* [GOAL OF THE EXERCISE] The records sit below this line. Repeat all of them exactly.

Collected data:
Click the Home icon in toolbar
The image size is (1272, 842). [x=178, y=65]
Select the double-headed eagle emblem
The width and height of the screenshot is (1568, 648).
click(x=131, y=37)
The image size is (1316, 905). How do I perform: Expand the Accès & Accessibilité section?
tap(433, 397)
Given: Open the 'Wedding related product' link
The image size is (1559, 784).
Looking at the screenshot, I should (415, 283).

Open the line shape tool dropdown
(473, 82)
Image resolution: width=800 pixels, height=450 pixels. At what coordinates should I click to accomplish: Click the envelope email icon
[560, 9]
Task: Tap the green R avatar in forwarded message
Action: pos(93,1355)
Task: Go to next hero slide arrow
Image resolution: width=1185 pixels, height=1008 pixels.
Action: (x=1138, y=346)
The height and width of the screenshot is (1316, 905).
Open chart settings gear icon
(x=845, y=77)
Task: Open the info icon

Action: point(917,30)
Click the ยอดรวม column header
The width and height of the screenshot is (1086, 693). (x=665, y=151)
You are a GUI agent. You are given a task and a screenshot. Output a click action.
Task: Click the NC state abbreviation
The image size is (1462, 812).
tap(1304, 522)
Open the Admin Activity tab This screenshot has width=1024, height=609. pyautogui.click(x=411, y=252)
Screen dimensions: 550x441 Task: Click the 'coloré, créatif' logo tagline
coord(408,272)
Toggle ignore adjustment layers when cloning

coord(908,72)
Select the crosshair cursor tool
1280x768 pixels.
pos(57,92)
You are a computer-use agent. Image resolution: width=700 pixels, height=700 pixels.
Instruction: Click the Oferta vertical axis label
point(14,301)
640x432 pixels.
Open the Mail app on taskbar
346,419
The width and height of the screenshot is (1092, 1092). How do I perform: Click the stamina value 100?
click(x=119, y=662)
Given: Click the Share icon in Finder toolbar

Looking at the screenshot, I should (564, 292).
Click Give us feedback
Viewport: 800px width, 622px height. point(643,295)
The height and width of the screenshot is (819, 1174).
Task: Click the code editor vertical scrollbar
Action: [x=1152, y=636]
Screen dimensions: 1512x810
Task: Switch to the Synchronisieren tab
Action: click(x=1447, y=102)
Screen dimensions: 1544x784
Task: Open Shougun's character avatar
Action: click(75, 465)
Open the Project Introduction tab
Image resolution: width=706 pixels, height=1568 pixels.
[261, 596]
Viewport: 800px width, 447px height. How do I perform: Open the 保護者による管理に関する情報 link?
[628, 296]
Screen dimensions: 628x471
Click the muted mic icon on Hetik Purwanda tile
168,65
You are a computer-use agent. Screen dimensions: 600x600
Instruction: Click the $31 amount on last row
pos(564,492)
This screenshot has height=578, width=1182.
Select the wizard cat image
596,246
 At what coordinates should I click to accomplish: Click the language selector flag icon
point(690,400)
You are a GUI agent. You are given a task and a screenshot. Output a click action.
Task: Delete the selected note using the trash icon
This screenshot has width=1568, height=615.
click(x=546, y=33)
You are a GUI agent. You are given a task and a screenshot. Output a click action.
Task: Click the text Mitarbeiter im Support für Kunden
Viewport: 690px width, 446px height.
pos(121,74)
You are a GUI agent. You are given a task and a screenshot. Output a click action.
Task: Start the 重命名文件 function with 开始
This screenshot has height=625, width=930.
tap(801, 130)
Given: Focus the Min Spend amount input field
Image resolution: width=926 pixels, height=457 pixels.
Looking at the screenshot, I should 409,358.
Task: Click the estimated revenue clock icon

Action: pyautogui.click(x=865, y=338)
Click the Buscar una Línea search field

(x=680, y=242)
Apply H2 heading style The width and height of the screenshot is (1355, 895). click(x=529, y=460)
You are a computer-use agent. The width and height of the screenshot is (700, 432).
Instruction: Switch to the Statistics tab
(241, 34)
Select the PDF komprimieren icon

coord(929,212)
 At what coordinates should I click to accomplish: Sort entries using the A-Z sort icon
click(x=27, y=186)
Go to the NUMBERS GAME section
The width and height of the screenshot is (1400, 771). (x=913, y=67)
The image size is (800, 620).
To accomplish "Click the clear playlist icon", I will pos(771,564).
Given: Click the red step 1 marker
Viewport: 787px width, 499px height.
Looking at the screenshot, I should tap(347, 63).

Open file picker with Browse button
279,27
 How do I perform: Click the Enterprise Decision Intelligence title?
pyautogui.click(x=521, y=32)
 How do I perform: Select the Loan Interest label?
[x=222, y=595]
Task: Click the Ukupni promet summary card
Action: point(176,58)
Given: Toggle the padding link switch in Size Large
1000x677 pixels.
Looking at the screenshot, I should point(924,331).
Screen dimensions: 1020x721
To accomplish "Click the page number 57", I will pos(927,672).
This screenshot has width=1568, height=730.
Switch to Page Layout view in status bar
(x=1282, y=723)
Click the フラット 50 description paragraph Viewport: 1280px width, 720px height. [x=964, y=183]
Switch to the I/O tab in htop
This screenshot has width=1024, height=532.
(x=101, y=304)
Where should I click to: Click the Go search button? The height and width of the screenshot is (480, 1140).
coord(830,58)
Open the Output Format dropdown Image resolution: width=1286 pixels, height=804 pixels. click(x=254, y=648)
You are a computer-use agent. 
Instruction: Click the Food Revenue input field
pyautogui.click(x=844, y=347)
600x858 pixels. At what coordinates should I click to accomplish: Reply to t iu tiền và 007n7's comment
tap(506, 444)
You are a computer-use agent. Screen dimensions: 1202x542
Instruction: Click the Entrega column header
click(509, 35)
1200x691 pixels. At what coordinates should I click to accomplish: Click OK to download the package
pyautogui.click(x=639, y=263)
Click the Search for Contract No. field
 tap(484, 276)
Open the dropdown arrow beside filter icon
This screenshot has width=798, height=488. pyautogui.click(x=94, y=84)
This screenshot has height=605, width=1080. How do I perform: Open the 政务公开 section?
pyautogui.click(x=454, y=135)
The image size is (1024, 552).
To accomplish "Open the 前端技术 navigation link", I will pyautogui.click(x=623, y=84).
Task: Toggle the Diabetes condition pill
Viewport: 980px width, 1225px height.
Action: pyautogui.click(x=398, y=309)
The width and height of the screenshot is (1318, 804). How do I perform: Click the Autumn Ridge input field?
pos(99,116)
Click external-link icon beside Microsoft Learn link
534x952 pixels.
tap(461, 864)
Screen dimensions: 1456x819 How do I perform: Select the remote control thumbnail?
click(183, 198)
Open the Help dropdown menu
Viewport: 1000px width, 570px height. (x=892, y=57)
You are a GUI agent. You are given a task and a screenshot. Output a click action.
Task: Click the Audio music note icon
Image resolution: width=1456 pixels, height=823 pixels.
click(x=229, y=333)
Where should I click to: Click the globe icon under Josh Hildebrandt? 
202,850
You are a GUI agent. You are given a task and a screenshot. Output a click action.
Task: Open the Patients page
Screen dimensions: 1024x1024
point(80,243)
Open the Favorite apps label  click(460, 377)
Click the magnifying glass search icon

* [TASK RESULT]
Click the Home icon in toolbar
The image size is (1272, 842). [x=178, y=65]
Select the double-headed eagle emblem
The width and height of the screenshot is (1568, 648).
click(x=131, y=37)
The image size is (1316, 905). How do I perform: Expand the Accès & Accessibilité section?
tap(433, 397)
Given: Open the 'Wedding related product' link
The image size is (1559, 784).
Looking at the screenshot, I should (415, 283).

Open the line shape tool dropdown
(473, 82)
Image resolution: width=800 pixels, height=450 pixels. At what coordinates should I click to accomplish: Click the envelope email icon
[560, 9]
Task: Tap the green R avatar in forwarded message
Action: pos(93,1355)
Task: Go to next hero slide arrow
Image resolution: width=1185 pixels, height=1008 pixels.
Action: (x=1138, y=346)
The height and width of the screenshot is (1316, 905).
Open chart settings gear icon
(x=845, y=77)
Task: Open the info icon

Action: point(917,30)
Click the ยอดรวม column header
The width and height of the screenshot is (1086, 693). (x=665, y=151)
You are a GUI agent. You are given a task and a screenshot. Output a click action.
Task: Click the NC state abbreviation
The image size is (1462, 812).
tap(1304, 522)
Open the Admin Activity tab This screenshot has width=1024, height=609. pyautogui.click(x=411, y=252)
Screen dimensions: 550x441 Task: Click the 'coloré, créatif' logo tagline
coord(408,272)
Toggle ignore adjustment layers when cloning

coord(908,72)
Select the crosshair cursor tool
1280x768 pixels.
pos(57,92)
You are a computer-use agent. Image resolution: width=700 pixels, height=700 pixels.
Instruction: Click the Oferta vertical axis label
point(14,301)
640x432 pixels.
Open the Mail app on taskbar
346,419
The width and height of the screenshot is (1092, 1092). How do I perform: Click the stamina value 100?
click(x=119, y=662)
Given: Click the Share icon in Finder toolbar

Looking at the screenshot, I should (564, 292).
Click Give us feedback
Viewport: 800px width, 622px height. point(643,295)
The height and width of the screenshot is (819, 1174).
Task: Click the code editor vertical scrollbar
Action: [x=1152, y=636]
Screen dimensions: 1512x810
Task: Switch to the Synchronisieren tab
Action: click(x=1447, y=102)
Screen dimensions: 1544x784
Task: Open Shougun's character avatar
Action: click(75, 465)
Open the Project Introduction tab
Image resolution: width=706 pixels, height=1568 pixels.
[261, 596]
Viewport: 800px width, 447px height. How do I perform: Open the 保護者による管理に関する情報 link?
[628, 296]
Screen dimensions: 628x471
Click the muted mic icon on Hetik Purwanda tile
168,65
You are a computer-use agent. Screen dimensions: 600x600
Instruction: Click the $31 amount on last row
pos(564,492)
This screenshot has height=578, width=1182.
Select the wizard cat image
596,246
 At what coordinates should I click to accomplish: Click the language selector flag icon
point(690,400)
You are a GUI agent. You are given a task and a screenshot. Output a click action.
Task: Delete the selected note using the trash icon
This screenshot has width=1568, height=615.
click(x=546, y=33)
You are a GUI agent. You are given a task and a screenshot. Output a click action.
Task: Click the text Mitarbeiter im Support für Kunden
Viewport: 690px width, 446px height.
pos(121,74)
You are a GUI agent. You are given a task and a screenshot. Output a click action.
Task: Start the 重命名文件 function with 开始
This screenshot has height=625, width=930.
tap(801, 130)
Given: Focus the Min Spend amount input field
Image resolution: width=926 pixels, height=457 pixels.
Looking at the screenshot, I should 409,358.
Task: Click the estimated revenue clock icon

Action: pyautogui.click(x=865, y=338)
Click the Buscar una Línea search field

(x=680, y=242)
Apply H2 heading style The width and height of the screenshot is (1355, 895). click(x=529, y=460)
You are a computer-use agent. The width and height of the screenshot is (700, 432).
Instruction: Switch to the Statistics tab
(241, 34)
Select the PDF komprimieren icon

coord(929,212)
 At what coordinates should I click to accomplish: Sort entries using the A-Z sort icon
click(x=27, y=186)
Go to the NUMBERS GAME section
The width and height of the screenshot is (1400, 771). (x=913, y=67)
The image size is (800, 620).
To accomplish "Click the clear playlist icon", I will pos(771,564).
Given: Click the red step 1 marker
Viewport: 787px width, 499px height.
Looking at the screenshot, I should tap(347, 63).

Open file picker with Browse button
279,27
 How do I perform: Click the Enterprise Decision Intelligence title?
pyautogui.click(x=521, y=32)
 How do I perform: Select the Loan Interest label?
[x=222, y=595]
Task: Click the Ukupni promet summary card
Action: point(176,58)
Given: Toggle the padding link switch in Size Large
1000x677 pixels.
Looking at the screenshot, I should point(924,331).
Screen dimensions: 1020x721
To accomplish "Click the page number 57", I will pos(927,672).
This screenshot has width=1568, height=730.
Switch to Page Layout view in status bar
(x=1282, y=723)
Click the フラット 50 description paragraph Viewport: 1280px width, 720px height. [x=964, y=183]
Switch to the I/O tab in htop
This screenshot has width=1024, height=532.
(x=101, y=304)
Where should I click to: Click the Go search button? The height and width of the screenshot is (480, 1140).
coord(830,58)
Open the Output Format dropdown Image resolution: width=1286 pixels, height=804 pixels. click(x=254, y=648)
You are a computer-use agent. 
Instruction: Click the Food Revenue input field
pyautogui.click(x=844, y=347)
600x858 pixels. At what coordinates should I click to accomplish: Reply to t iu tiền và 007n7's comment
tap(506, 444)
You are a computer-use agent. Screen dimensions: 1202x542
Instruction: Click the Entrega column header
click(509, 35)
1200x691 pixels. At what coordinates should I click to accomplish: Click OK to download the package
pyautogui.click(x=639, y=263)
Click the Search for Contract No. field
 tap(484, 276)
Open the dropdown arrow beside filter icon
This screenshot has width=798, height=488. pyautogui.click(x=94, y=84)
This screenshot has height=605, width=1080. How do I perform: Open the 政务公开 section?
pyautogui.click(x=454, y=135)
The image size is (1024, 552).
To accomplish "Open the 前端技术 navigation link", I will pyautogui.click(x=623, y=84).
Task: Toggle the Diabetes condition pill
Viewport: 980px width, 1225px height.
Action: pyautogui.click(x=398, y=309)
The width and height of the screenshot is (1318, 804). How do I perform: Click the Autumn Ridge input field?
pos(99,116)
Click external-link icon beside Microsoft Learn link
534x952 pixels.
tap(461, 864)
Screen dimensions: 1456x819 How do I perform: Select the remote control thumbnail?
click(183, 198)
Open the Help dropdown menu
Viewport: 1000px width, 570px height. (x=892, y=57)
You are a GUI agent. You are given a task and a screenshot. Output a click action.
Task: Click the Audio music note icon
Image resolution: width=1456 pixels, height=823 pixels.
click(x=229, y=333)
Where should I click to: Click the globe icon under Josh Hildebrandt? 
202,850
You are a GUI agent. You are given a task and a screenshot. Output a click action.
Task: Open the Patients page
Screen dimensions: 1024x1024
point(80,243)
Open the Favorite apps label  click(460, 377)
Click the magnifying glass search icon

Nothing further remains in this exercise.